§ TEXTE À LIRE:
L'une des périodes les plus brillantes de l'histoire de la science s'est déroulée en Terre d'Islam du VIIIe au XIIIe siècle.
[En] disant science arabe, on n'entend pas nécessairement science musulmane. Il s'agit essentiellement de la science qui avait été véhiculée par la langue arabe [...]
p. 208
[Cette] science (`ilm) est avant tout la connaissance de la Loi religieuse. Mais en Islam, elle n'est pas absolument séparée de la science profane [...]
[Le] calife `Umar (634-644) avait [...] fait détruire une grande quantité d'ouvrages inestimables pris en Perse, en déclarant ceci, selon une tradition bien établie : « Si ces livres contiennent ce qui mène à la vérité, Allah nous a donné ce qui nous y mènera encore plus sûrement. Mais si ces livres devaient contenir des choses fausses, alors ils sont inutiles » [...]
Mais de telles attitudes extrémistes furent tout de même exceptionnelles dans l'histoire de la civilisation arabo-musulmane.
p. 212
La célèbre bibliothèque d'Alexandrie, la plus riche de l'antiquité grecque, fut pillée et détruite à deux reprises : une première fois au IVe siècle ap. J.-C. par des vandales chrétiens, et une autre fois (par un étrange paradoxe de l'histoire) par des Musulmans exaltés du VIIe siècle.
Nous sommes en France aux alentours de 1575, en pleine Renaissance. Le seigneur Michel Eyquem de Montaigne, conseiller au parlement de Bordeaux, ex-conseiller à la cour des aides de Périgueux, ami de François II, puis de Charles IX, bientôt maire Bordeaux, est l'un des hommes les plus érudits de son temps. [...] Et pourtant, il avoue sans honte qu'il ne sait pas calculer !

§ INFORMATIONS FOURNIES:
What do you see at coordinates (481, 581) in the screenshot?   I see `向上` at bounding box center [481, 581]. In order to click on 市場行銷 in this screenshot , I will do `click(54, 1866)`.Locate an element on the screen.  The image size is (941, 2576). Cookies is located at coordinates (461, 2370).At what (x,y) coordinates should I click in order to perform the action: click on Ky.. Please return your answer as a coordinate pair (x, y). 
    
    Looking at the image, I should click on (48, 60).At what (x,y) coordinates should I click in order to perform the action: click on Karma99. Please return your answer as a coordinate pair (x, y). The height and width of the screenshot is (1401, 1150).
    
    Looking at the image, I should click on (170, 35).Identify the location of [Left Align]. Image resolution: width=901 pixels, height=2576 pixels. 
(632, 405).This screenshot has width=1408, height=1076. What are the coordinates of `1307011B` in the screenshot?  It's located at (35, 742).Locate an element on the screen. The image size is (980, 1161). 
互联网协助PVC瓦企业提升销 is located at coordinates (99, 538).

§ TRAVAIL À FAIRE:
1. Reprenez, s'il vous plaît, la partie du texte sur la science arabe qui s'ouvre sur les mots contenant « [En] disant science » et se ferme sur « la civilisation arabo-musulmane. », en renommant « Allah » en « Dieu ».
2. D'après le texte sur la science arabe, qu'avoue sans honte Montaigne ?
3. Poursuivez le texte sur la science arabe à la suite de sa dernière phrase.
Ce matériel provient d'une autre source que le texte sur la science arabe.

§ LISTE DES RÉPONSES:
1.
[En] disant science arabe, on n'entend pas nécessairement science musulmane. Il s'agit essentiellement de la science qui avait été véhiculée par la langue arabe [...]
p. 208
[Cette] science (`ilm) est avant tout la connaissance de la Loi religieuse. Mais en Islam, elle n'est pas absolument séparée de la science profane [...]
[Le] calife `Umar (634-644) avait [...] fait détruire une grande quantité d'ouvrages inestimables pris en Perse, en déclarant ceci, selon une tradition bien établie : « Si ces livres contiennent ce qui mène à la vérité, Dieu nous a donné ce qui nous y mènera encore plus sûrement. Mais si ces livres devaient contenir des choses fausses, alors ils sont inutiles » [...]
Mais de telles attitudes extrémistes furent tout de même exceptionnelles dans l'histoire de la civilisation arabo-musulmane.

2. Il avoue qu'il ne sait pas calculer.

3.
p. 342
Il fallait alors à un étudiant plusieurs années d'études assidues et les vicissitudes d'un long voyage pour maîtriser les mystères de la multiplication et de la division : l'équivalent en somme d'un doctorat de nos jours.
[...] ce vieux rêve intemporel de l'être humain qu'Aristote fit il y a deux mille trois cent ans : « Si chaque instrument, s'était-il pris à rêver, pouvait, par ordre ou par pressentiment, accomplir son œuvre propre, et si (pareils aux statues légendaire de Dédale, ou aux trépieds d'Héphaistos, qui, au dire du poète, pouvaient eux-mêmes entrer dans l'assemblée des dieux), les navettes tissaient d'elles-mêmes et les plectres jouaient de la cithare, alors les maîtres d'œuvre n'auraient nul besoin de manœuvres, ni les maîtres d'esclaves. » Les vrais hommes, ajouta-t-il, abandonneraient alors les tâches viles, si indignes d'eux, pour ne plus se consacrer qu'aux activités de citoyens et à la recherche du savoir et de la sagesse qu'il procure.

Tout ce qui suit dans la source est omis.